Today, Google starts rolling out Lollipop, the Android update it calls its “largest, most ambitious” release yet.
With Lollipop, Google introduced “material design,” an overhauled interface aesthetic that’s sleek and brightly coloured.
“It’s grounded in tactile reality, inspired by real life objects — specifically paper and ink,” designer Nicholas Jitkoff writes in a company blog post.
Creating the new, unified look was a long process, pulling together designers from all different parts of Google.
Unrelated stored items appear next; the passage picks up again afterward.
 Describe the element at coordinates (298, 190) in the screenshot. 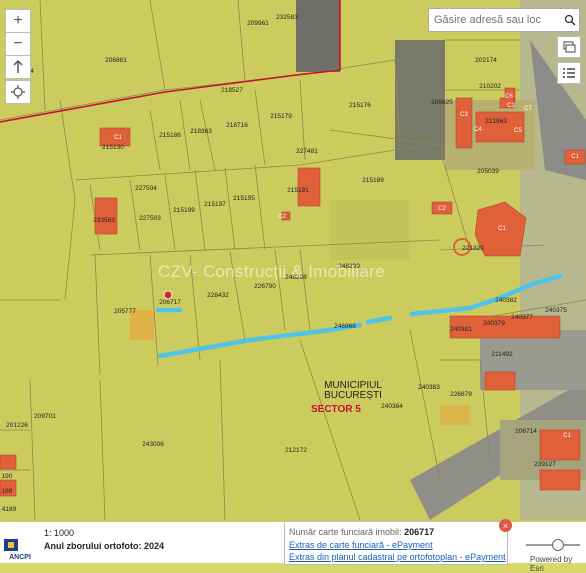

I see `map-label: 215191` at that location.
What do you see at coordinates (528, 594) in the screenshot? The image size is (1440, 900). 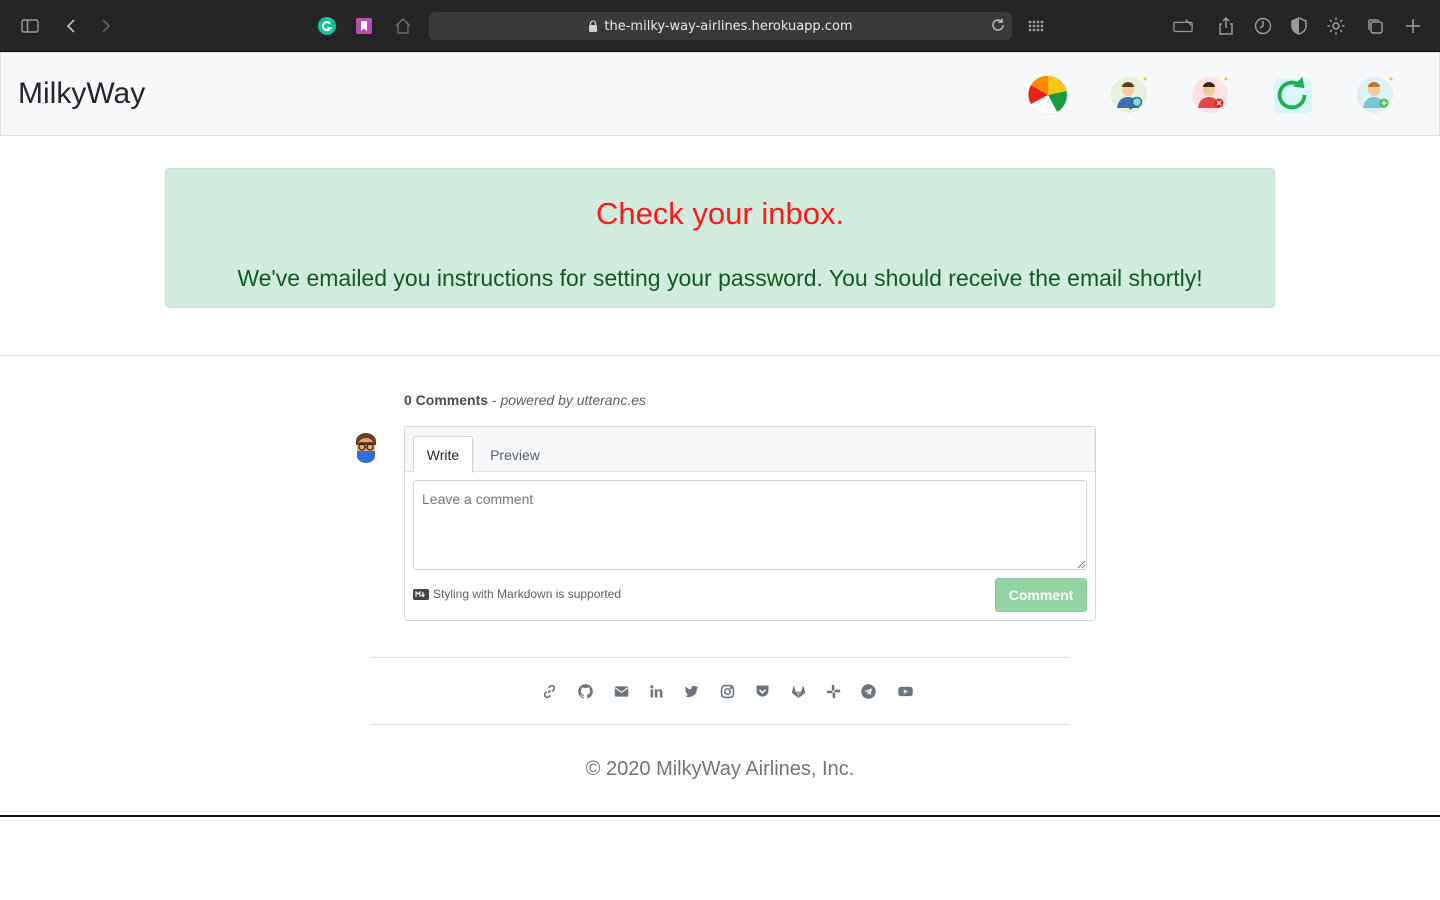 I see `markdown-hint-text: Styling with Markdown is supported` at bounding box center [528, 594].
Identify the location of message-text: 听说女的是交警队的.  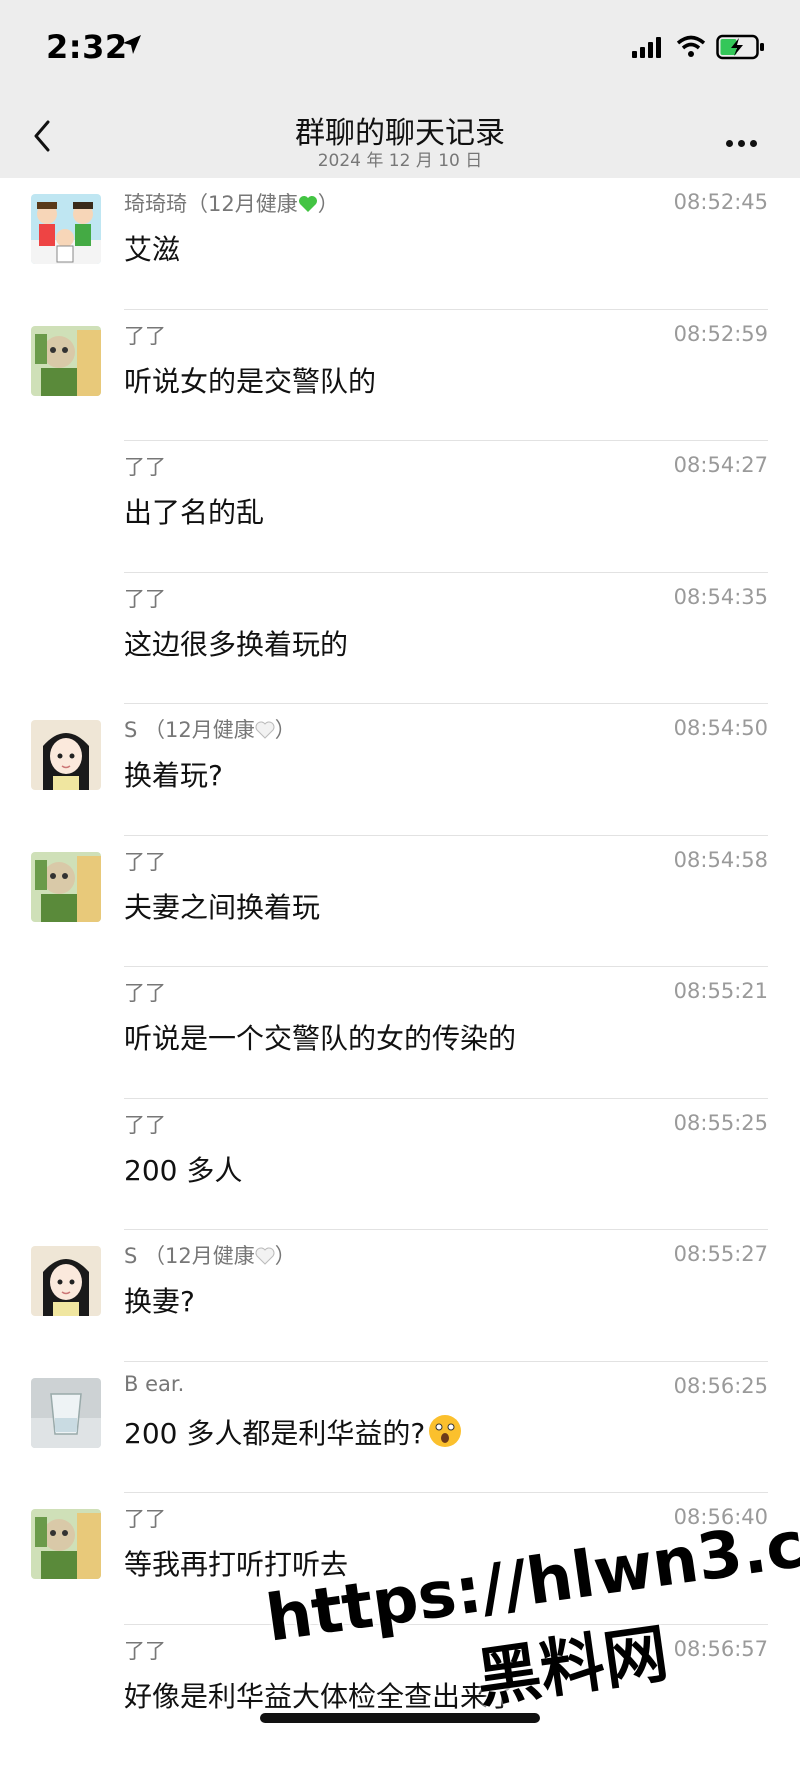
(250, 381).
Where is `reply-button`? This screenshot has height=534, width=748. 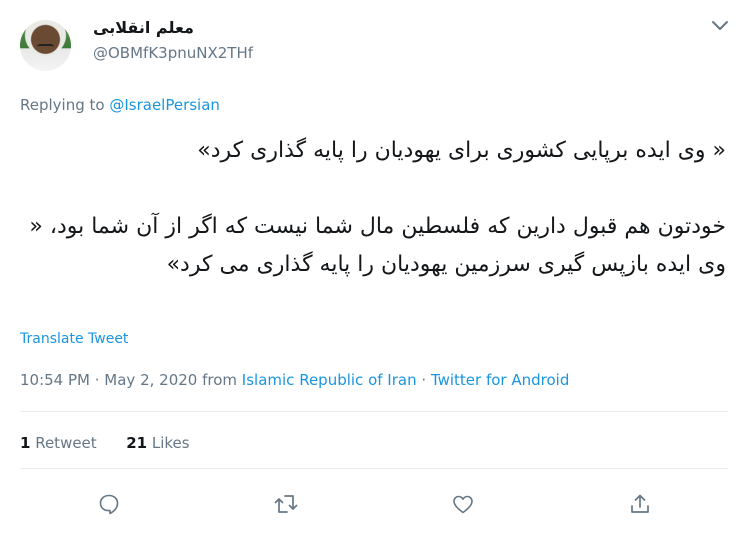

As part of that effort, Google had one engineer cut out and paste together dozens of different little icons and widgets with coloured paper.
“We wanted to see how light moves across real surfaces, and how can we encapsulate that in the design in a way that speaks to people,” Jitkoff explained to Business Insider at a launch event last week.
“He disappeared for a week,” Jitkoff says.
“Even after we stopped cutting things out of paper, we would look at the app without any colour, without any information, just as layers as part of the design process,” Matias Duarte, VP of Android Design, added:
By relegating one designer to essentially do arts and crafts for a week, Google’s design team was able to create incredibly real looking icons.
“It was really important that we were making something that actually had integrity, and was really credible and plausible, so we wanted to really understand how realistic lighting worked,” Duarte says.